Wzdychając, podszedł do drzwi sypialni. W progu mocniej związał pasek szlafroka. Ręką pomacał ścianę, zapalił światło. Odbicie żyrandola w białych płytkach podłogowych w holu na dole oślepiło go na chwilę. Podszedł do schodów. Przestało dzwonić. Martwa cisza. Przekrzywił głowę jak pies słyszący dźwięk, którego nie może zlokalizować. Nic. Zaklął pod nosem. W momencie, kiedy zdecydował się wracać, znowu dobiegło go walenie do drzwi.
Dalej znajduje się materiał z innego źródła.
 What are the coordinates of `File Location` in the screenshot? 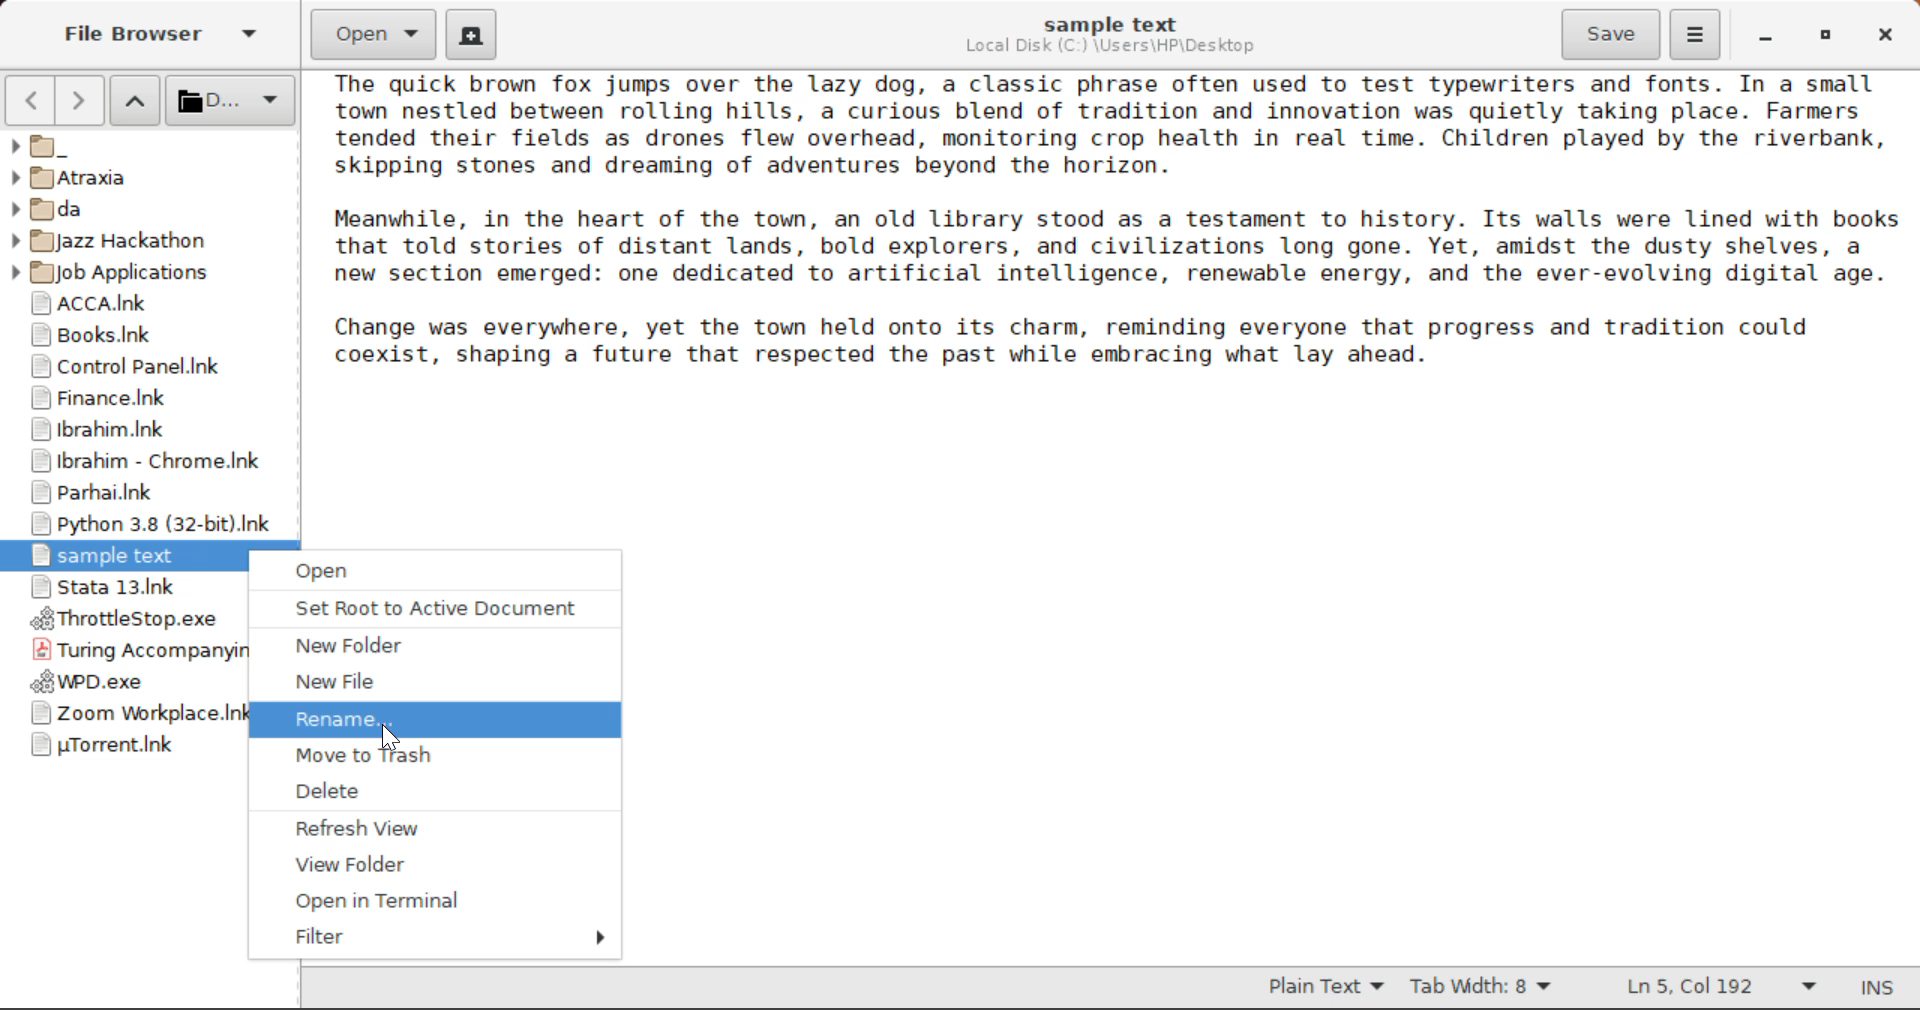 It's located at (1114, 48).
– Panie Schoeller, jest pan tam? Panie Schoeller? – usłyszał przytłumione wołanie.
Z wahaniem zszedł kilka stopni.
– Kto tam?
– Policja. Proszę otworzyć, chodzi o pana bratanka.
– Alka? – Drżącą ręką chwycił za poręcz schodów. Schodził tak szybko, jak pozwalały mu na to sztywne nogi. Stopa poślizgnęła się na ostatnim stopniu. Przeklinając, machał rękami w powietrzu. Odzyskał równowagę, pospieszył do stołu na środku holu i złapał pęk kluczy. Walenie do drzwi rozległo się na nowo.
– Idę, proszę poczekać – krzyknął zdyszany, otwierając szafkę obok wejścia. Wystukał numer alarmu i stanął na palcach. Popatrzył na zewnątrz przez szybkę.
Światło w holu odbijało się uspokajająco od metalowego emblematu na hełmie policyjnym. Włożył klucz do zamka i otworzył drzwi.